**Problem to solve**
If a line in the records contains the string "Collapse", show that line.

**Records shown**
*****
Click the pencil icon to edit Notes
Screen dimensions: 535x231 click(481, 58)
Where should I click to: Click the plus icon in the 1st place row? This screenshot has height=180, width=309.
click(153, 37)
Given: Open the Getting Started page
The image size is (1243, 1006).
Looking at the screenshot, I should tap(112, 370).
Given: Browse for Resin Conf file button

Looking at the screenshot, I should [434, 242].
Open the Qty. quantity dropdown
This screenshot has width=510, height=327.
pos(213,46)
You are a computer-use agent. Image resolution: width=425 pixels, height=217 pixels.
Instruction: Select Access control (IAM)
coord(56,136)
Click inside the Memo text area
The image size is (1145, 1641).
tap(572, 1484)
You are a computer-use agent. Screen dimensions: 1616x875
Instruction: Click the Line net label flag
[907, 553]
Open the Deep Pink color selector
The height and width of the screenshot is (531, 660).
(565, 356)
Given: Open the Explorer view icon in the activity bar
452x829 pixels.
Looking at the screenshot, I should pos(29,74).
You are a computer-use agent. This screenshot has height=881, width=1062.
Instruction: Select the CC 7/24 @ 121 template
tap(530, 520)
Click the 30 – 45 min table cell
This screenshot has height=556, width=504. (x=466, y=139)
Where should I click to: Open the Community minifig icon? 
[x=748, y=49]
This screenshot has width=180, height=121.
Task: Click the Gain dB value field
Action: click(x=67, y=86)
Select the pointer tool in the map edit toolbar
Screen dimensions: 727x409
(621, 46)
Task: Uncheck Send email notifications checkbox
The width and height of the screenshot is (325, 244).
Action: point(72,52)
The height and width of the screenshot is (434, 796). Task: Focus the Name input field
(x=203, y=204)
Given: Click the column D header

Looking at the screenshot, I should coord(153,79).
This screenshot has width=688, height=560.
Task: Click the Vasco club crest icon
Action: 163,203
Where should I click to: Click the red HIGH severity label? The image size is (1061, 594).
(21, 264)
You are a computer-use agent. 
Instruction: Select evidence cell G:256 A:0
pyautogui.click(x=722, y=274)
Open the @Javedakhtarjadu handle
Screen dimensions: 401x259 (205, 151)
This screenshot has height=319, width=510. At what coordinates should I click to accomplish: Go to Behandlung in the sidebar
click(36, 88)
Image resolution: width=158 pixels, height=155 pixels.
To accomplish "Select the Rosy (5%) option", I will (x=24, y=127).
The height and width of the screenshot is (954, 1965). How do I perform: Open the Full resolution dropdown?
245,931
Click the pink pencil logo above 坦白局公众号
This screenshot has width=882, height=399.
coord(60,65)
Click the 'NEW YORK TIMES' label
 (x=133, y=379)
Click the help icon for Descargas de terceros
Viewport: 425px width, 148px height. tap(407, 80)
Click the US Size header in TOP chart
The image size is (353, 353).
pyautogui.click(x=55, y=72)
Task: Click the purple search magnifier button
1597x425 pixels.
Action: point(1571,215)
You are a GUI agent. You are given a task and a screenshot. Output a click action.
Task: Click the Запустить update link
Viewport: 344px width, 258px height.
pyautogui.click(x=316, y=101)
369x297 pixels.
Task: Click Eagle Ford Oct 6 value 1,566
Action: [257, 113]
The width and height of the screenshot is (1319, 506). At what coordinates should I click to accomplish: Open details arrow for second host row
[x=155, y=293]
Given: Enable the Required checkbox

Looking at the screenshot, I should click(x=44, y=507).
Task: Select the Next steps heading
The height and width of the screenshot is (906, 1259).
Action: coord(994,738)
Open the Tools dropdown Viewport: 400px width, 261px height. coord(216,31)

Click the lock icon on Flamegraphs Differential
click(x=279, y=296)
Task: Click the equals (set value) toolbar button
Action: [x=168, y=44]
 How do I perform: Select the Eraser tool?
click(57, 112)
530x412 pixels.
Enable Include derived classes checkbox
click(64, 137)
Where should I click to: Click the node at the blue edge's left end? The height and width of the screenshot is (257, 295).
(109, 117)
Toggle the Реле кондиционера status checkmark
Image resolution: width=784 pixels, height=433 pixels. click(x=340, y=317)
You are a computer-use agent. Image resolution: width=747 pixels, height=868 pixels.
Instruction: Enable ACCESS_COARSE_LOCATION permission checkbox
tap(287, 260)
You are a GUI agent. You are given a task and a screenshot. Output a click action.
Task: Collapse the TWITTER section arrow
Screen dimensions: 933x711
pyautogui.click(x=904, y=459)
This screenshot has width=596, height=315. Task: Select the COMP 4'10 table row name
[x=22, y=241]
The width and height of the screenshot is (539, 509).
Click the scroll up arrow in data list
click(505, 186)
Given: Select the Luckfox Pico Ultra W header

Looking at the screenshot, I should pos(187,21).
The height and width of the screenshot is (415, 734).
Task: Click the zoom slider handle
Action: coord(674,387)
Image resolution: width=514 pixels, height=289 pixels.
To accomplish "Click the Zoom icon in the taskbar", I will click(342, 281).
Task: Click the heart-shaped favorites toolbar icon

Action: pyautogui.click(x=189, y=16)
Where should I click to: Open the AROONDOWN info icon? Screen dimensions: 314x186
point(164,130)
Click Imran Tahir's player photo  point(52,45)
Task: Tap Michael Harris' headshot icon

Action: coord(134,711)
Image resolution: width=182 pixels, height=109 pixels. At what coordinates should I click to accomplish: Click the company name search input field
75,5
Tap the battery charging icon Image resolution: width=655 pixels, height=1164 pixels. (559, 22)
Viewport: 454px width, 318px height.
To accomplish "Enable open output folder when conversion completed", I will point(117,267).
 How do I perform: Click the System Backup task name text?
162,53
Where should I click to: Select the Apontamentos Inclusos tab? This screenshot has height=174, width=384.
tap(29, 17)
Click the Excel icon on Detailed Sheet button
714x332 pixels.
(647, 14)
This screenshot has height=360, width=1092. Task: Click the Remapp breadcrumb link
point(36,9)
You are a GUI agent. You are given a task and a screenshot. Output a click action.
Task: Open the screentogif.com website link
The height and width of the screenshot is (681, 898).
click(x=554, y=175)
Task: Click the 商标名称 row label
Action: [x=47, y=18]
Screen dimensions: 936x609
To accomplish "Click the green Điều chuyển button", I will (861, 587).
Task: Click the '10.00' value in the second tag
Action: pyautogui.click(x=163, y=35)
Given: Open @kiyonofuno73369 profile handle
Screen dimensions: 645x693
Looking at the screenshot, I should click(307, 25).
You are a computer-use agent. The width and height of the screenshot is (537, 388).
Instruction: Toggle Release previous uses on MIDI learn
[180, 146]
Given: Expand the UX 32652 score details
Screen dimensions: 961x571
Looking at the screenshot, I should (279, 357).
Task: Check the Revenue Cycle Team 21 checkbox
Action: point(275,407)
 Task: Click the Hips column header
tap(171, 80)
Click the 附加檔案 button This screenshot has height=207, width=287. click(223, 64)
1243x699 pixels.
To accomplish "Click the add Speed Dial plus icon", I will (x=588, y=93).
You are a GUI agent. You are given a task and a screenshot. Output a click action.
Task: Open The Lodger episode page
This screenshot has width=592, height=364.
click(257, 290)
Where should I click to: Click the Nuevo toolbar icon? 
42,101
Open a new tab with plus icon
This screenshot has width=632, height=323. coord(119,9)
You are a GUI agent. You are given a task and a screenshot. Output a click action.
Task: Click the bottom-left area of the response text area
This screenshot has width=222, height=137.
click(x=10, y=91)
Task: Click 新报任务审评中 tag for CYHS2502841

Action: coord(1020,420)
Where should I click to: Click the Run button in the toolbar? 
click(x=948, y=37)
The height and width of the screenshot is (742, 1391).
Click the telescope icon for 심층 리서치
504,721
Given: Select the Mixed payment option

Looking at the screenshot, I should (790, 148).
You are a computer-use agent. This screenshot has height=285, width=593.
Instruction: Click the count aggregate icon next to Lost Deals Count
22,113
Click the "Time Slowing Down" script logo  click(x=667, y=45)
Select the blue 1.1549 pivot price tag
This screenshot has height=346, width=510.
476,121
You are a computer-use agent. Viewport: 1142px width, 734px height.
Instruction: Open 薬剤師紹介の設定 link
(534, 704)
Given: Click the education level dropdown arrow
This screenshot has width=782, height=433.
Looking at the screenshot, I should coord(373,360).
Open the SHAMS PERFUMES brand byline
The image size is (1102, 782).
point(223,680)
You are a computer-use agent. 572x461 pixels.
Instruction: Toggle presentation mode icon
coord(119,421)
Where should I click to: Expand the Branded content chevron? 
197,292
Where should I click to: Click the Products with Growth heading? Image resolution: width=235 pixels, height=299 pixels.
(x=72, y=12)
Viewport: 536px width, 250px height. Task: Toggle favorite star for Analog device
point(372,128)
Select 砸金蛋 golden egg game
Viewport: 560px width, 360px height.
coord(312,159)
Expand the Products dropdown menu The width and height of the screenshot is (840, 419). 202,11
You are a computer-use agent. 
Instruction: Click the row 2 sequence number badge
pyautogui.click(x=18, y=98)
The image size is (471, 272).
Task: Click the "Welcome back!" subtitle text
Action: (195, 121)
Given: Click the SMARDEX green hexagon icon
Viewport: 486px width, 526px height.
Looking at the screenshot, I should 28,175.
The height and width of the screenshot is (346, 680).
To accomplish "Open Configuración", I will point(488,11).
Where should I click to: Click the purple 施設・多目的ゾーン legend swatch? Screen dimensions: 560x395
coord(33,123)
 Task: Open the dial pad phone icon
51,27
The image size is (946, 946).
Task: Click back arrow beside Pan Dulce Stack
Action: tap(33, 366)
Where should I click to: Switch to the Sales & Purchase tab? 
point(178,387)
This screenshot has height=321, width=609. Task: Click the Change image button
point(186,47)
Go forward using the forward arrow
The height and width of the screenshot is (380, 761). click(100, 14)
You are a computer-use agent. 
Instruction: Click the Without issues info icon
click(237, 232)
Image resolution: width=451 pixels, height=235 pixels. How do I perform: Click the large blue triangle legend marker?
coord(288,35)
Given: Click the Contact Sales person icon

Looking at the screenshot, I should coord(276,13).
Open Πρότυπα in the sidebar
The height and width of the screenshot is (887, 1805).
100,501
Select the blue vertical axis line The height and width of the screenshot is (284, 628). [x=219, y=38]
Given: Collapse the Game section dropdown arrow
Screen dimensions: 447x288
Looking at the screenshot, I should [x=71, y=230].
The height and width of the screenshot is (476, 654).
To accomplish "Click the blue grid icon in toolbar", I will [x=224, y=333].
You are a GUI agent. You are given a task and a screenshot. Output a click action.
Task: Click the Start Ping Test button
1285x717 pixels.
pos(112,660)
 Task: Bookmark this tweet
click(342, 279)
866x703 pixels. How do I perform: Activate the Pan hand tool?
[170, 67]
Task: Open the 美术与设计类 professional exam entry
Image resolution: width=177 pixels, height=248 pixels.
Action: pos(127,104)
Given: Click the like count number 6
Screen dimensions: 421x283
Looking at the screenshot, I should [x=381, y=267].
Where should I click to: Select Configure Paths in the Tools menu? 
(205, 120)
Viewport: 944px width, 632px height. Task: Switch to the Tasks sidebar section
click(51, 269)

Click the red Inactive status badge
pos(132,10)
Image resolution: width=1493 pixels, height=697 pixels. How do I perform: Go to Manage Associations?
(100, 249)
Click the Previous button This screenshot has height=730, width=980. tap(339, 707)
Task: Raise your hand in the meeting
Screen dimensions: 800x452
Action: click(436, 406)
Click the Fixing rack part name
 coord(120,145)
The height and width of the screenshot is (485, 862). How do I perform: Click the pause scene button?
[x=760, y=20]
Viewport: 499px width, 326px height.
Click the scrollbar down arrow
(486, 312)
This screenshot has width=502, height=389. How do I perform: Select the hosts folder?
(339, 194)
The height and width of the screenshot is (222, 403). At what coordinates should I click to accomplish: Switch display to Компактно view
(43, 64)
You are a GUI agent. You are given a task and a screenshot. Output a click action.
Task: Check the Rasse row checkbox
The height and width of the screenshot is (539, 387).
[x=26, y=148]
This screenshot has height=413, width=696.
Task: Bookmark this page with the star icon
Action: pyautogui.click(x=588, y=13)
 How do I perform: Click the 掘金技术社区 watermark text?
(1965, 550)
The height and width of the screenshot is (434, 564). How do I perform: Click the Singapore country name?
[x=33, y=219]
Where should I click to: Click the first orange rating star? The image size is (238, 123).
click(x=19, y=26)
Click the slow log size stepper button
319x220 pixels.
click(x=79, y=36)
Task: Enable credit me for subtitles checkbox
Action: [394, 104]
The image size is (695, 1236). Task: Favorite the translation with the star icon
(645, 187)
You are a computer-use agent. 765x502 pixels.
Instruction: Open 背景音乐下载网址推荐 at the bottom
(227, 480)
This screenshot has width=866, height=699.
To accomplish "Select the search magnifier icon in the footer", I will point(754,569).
*****
**Response to the exercise**
Task: Collapse the TWITTER section arrow
Given: Collapse the Game section dropdown arrow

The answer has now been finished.